Records for the exercise:
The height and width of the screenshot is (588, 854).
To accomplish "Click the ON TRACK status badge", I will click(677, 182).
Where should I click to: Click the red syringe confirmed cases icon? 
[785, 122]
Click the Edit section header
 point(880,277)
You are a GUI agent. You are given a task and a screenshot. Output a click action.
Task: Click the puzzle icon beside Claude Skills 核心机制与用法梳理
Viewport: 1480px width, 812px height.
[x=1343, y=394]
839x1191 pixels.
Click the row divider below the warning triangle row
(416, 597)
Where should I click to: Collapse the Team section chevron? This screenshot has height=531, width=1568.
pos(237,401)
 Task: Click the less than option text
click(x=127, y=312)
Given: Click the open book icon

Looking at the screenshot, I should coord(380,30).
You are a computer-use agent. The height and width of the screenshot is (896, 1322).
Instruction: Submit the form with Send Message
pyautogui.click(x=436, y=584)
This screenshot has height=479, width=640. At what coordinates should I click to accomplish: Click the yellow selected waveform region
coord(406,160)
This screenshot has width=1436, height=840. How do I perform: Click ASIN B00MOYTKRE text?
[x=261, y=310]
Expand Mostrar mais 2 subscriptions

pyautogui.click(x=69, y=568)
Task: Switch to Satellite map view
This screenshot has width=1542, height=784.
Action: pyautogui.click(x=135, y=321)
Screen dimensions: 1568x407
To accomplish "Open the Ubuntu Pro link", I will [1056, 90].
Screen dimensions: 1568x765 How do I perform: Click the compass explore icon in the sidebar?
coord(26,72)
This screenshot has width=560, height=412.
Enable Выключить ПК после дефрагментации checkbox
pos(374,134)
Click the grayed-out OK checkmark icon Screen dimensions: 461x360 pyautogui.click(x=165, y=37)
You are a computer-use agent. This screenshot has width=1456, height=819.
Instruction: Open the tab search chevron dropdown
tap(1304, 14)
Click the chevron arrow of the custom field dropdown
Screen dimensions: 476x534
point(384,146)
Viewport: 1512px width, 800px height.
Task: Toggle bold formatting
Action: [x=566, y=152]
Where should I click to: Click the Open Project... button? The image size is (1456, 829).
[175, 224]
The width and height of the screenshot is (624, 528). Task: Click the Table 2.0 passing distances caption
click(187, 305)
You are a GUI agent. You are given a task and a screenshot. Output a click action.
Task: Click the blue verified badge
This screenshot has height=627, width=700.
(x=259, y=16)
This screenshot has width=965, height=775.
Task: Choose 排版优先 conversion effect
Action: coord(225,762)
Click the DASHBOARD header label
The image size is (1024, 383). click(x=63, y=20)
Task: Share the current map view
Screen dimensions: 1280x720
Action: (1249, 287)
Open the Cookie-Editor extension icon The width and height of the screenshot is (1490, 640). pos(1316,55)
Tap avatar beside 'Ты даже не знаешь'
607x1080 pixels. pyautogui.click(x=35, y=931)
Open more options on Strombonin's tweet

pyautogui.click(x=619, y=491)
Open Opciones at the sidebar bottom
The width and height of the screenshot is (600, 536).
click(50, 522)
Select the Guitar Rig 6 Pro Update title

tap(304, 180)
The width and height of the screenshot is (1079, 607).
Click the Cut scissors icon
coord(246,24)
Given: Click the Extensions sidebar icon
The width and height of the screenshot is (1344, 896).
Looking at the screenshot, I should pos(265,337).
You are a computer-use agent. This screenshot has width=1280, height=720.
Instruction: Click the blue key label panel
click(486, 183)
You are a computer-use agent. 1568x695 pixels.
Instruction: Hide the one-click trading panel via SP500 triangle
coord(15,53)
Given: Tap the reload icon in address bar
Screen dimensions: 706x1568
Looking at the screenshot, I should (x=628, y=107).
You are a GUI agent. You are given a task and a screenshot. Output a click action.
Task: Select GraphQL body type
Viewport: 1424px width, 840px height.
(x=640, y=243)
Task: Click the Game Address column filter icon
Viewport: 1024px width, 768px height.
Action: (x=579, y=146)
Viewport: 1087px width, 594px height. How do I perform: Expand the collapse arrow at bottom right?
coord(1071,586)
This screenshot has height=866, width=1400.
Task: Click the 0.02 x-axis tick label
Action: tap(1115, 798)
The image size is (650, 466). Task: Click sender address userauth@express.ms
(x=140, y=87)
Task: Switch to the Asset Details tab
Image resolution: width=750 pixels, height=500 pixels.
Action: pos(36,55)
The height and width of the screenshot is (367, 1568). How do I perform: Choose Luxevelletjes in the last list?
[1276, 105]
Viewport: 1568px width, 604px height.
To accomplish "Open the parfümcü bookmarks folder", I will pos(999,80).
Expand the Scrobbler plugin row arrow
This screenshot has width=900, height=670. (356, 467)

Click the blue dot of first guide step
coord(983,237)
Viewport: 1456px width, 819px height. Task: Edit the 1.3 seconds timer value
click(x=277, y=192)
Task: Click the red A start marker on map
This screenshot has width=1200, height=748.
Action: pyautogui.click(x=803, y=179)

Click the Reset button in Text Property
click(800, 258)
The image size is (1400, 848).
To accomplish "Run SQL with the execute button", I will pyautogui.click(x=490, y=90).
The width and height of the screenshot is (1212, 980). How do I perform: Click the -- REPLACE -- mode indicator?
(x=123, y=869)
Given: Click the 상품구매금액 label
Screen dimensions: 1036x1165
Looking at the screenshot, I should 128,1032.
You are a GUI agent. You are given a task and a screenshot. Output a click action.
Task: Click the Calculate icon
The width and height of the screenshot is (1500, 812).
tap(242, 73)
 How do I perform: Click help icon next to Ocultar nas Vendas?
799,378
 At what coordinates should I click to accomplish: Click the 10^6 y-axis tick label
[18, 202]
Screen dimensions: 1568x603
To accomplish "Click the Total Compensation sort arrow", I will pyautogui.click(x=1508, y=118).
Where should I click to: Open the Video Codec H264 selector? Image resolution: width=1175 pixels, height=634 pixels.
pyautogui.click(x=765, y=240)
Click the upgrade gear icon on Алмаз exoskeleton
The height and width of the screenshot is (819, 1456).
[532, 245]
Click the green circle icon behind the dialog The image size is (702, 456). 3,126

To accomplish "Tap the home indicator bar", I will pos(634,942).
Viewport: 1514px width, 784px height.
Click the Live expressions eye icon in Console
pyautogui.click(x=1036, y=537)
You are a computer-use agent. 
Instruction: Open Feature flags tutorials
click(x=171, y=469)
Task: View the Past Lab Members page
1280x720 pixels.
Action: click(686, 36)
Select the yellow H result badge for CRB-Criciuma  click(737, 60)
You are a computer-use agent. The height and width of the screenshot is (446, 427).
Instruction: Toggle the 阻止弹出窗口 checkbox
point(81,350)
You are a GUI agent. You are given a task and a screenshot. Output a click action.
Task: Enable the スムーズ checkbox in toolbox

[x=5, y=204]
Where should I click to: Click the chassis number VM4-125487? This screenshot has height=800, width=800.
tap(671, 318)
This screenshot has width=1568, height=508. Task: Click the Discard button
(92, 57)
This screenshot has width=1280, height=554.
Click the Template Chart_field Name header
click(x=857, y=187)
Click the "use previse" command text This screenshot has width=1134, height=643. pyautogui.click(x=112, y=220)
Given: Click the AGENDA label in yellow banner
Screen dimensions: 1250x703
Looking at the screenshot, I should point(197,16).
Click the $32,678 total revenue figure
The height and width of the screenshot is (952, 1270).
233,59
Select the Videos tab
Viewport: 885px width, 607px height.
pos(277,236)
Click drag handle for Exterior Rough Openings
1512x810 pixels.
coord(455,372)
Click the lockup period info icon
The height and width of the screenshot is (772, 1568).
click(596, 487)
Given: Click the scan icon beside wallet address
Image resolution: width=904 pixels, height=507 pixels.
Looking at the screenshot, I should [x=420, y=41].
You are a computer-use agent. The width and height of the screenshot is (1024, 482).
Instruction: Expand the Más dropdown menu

Exercise brief:
Return all of the records above without any change.

Result for this exercise:
The height and width of the screenshot is (588, 854).
To accomplish "Click the ON TRACK status badge", I will click(677, 182).
Where should I click to: Click the red syringe confirmed cases icon? 
[785, 122]
Click the Edit section header
 point(880,277)
You are a GUI agent. You are given a task and a screenshot. Output a click action.
Task: Click the puzzle icon beside Claude Skills 核心机制与用法梳理
Viewport: 1480px width, 812px height.
[x=1343, y=394]
839x1191 pixels.
Click the row divider below the warning triangle row
(416, 597)
Where should I click to: Collapse the Team section chevron? This screenshot has height=531, width=1568.
pos(237,401)
 Task: Click the less than option text
click(x=127, y=312)
Given: Click the open book icon

Looking at the screenshot, I should coord(380,30).
You are a computer-use agent. The height and width of the screenshot is (896, 1322).
Instruction: Submit the form with Send Message
pyautogui.click(x=436, y=584)
This screenshot has height=479, width=640. At what coordinates should I click to accomplish: Click the yellow selected waveform region
coord(406,160)
This screenshot has width=1436, height=840. How do I perform: Click ASIN B00MOYTKRE text?
[x=261, y=310]
Expand Mostrar mais 2 subscriptions

pyautogui.click(x=69, y=568)
Task: Switch to Satellite map view
This screenshot has width=1542, height=784.
Action: pyautogui.click(x=135, y=321)
Screen dimensions: 1568x407
To accomplish "Open the Ubuntu Pro link", I will [1056, 90].
Screen dimensions: 1568x765 How do I perform: Click the compass explore icon in the sidebar?
coord(26,72)
This screenshot has width=560, height=412.
Enable Выключить ПК после дефрагментации checkbox
pos(374,134)
Click the grayed-out OK checkmark icon Screen dimensions: 461x360 pyautogui.click(x=165, y=37)
You are a computer-use agent. This screenshot has width=1456, height=819.
Instruction: Open the tab search chevron dropdown
tap(1304, 14)
Click the chevron arrow of the custom field dropdown
Screen dimensions: 476x534
point(384,146)
Viewport: 1512px width, 800px height.
Task: Toggle bold formatting
Action: [x=566, y=152]
Where should I click to: Click the Open Project... button? The image size is (1456, 829).
[175, 224]
The width and height of the screenshot is (624, 528). Task: Click the Table 2.0 passing distances caption
click(187, 305)
You are a GUI agent. You are given a task and a screenshot. Output a click action.
Task: Click the blue verified badge
This screenshot has height=627, width=700.
(x=259, y=16)
This screenshot has width=965, height=775.
Task: Choose 排版优先 conversion effect
Action: coord(225,762)
Click the DASHBOARD header label
The image size is (1024, 383). click(x=63, y=20)
Task: Share the current map view
Screen dimensions: 1280x720
Action: (1249, 287)
Open the Cookie-Editor extension icon The width and height of the screenshot is (1490, 640). pos(1316,55)
Tap avatar beside 'Ты даже не знаешь'
607x1080 pixels. pyautogui.click(x=35, y=931)
Open more options on Strombonin's tweet

pyautogui.click(x=619, y=491)
Open Opciones at the sidebar bottom
The width and height of the screenshot is (600, 536).
click(50, 522)
Select the Guitar Rig 6 Pro Update title

tap(304, 180)
The width and height of the screenshot is (1079, 607).
Click the Cut scissors icon
coord(246,24)
Given: Click the Extensions sidebar icon
The width and height of the screenshot is (1344, 896).
Looking at the screenshot, I should pos(265,337).
You are a computer-use agent. This screenshot has width=1280, height=720.
Instruction: Click the blue key label panel
click(486, 183)
You are a computer-use agent. 1568x695 pixels.
Instruction: Hide the one-click trading panel via SP500 triangle
coord(15,53)
Given: Tap the reload icon in address bar
Screen dimensions: 706x1568
Looking at the screenshot, I should (x=628, y=107).
You are a GUI agent. You are given a task and a screenshot. Output a click action.
Task: Select GraphQL body type
Viewport: 1424px width, 840px height.
(x=640, y=243)
Task: Click the Game Address column filter icon
Viewport: 1024px width, 768px height.
Action: (x=579, y=146)
Viewport: 1087px width, 594px height. How do I perform: Expand the collapse arrow at bottom right?
coord(1071,586)
This screenshot has height=866, width=1400.
Task: Click the 0.02 x-axis tick label
Action: tap(1115, 798)
The image size is (650, 466). Task: Click sender address userauth@express.ms
(x=140, y=87)
Task: Switch to the Asset Details tab
Image resolution: width=750 pixels, height=500 pixels.
Action: pos(36,55)
The height and width of the screenshot is (367, 1568). How do I perform: Choose Luxevelletjes in the last list?
[1276, 105]
Viewport: 1568px width, 604px height.
To accomplish "Open the parfümcü bookmarks folder", I will pos(999,80).
Expand the Scrobbler plugin row arrow
This screenshot has width=900, height=670. (356, 467)

Click the blue dot of first guide step
coord(983,237)
Viewport: 1456px width, 819px height. Task: Edit the 1.3 seconds timer value
click(x=277, y=192)
Task: Click the red A start marker on map
This screenshot has width=1200, height=748.
Action: pyautogui.click(x=803, y=179)

Click the Reset button in Text Property
click(800, 258)
The image size is (1400, 848).
To accomplish "Run SQL with the execute button", I will pyautogui.click(x=490, y=90).
The width and height of the screenshot is (1212, 980). How do I perform: Click the -- REPLACE -- mode indicator?
(x=123, y=869)
Given: Click the 상품구매금액 label
Screen dimensions: 1036x1165
Looking at the screenshot, I should 128,1032.
You are a GUI agent. You are given a task and a screenshot. Output a click action.
Task: Click the Calculate icon
The width and height of the screenshot is (1500, 812).
tap(242, 73)
 How do I perform: Click help icon next to Ocultar nas Vendas?
799,378
 At what coordinates should I click to accomplish: Click the 10^6 y-axis tick label
[18, 202]
Screen dimensions: 1568x603
To accomplish "Click the Total Compensation sort arrow", I will pyautogui.click(x=1508, y=118).
Where should I click to: Open the Video Codec H264 selector? Image resolution: width=1175 pixels, height=634 pixels.
pyautogui.click(x=765, y=240)
Click the upgrade gear icon on Алмаз exoskeleton
The height and width of the screenshot is (819, 1456).
[532, 245]
Click the green circle icon behind the dialog The image size is (702, 456). 3,126

To accomplish "Tap the home indicator bar", I will pos(634,942).
Viewport: 1514px width, 784px height.
Click the Live expressions eye icon in Console
pyautogui.click(x=1036, y=537)
You are a computer-use agent. 
Instruction: Open Feature flags tutorials
click(x=171, y=469)
Task: View the Past Lab Members page
1280x720 pixels.
Action: click(686, 36)
Select the yellow H result badge for CRB-Criciuma  click(737, 60)
You are a computer-use agent. The height and width of the screenshot is (446, 427).
Instruction: Toggle the 阻止弹出窗口 checkbox
point(81,350)
You are a GUI agent. You are given a task and a screenshot. Output a click action.
Task: Enable the スムーズ checkbox in toolbox

[x=5, y=204]
Where should I click to: Click the chassis number VM4-125487? This screenshot has height=800, width=800.
tap(671, 318)
This screenshot has width=1568, height=508. Task: Click the Discard button
(92, 57)
This screenshot has width=1280, height=554.
Click the Template Chart_field Name header
click(x=857, y=187)
Click the "use previse" command text This screenshot has width=1134, height=643. pyautogui.click(x=112, y=220)
Given: Click the AGENDA label in yellow banner
Screen dimensions: 1250x703
Looking at the screenshot, I should point(197,16).
Click the $32,678 total revenue figure
The height and width of the screenshot is (952, 1270).
233,59
Select the Videos tab
Viewport: 885px width, 607px height.
pos(277,236)
Click drag handle for Exterior Rough Openings
1512x810 pixels.
coord(455,372)
Click the lockup period info icon
The height and width of the screenshot is (772, 1568).
click(596, 487)
Given: Click the scan icon beside wallet address
Image resolution: width=904 pixels, height=507 pixels.
Looking at the screenshot, I should [x=420, y=41].
You are a computer-use agent. The width and height of the screenshot is (1024, 482).
Instruction: Expand the Más dropdown menu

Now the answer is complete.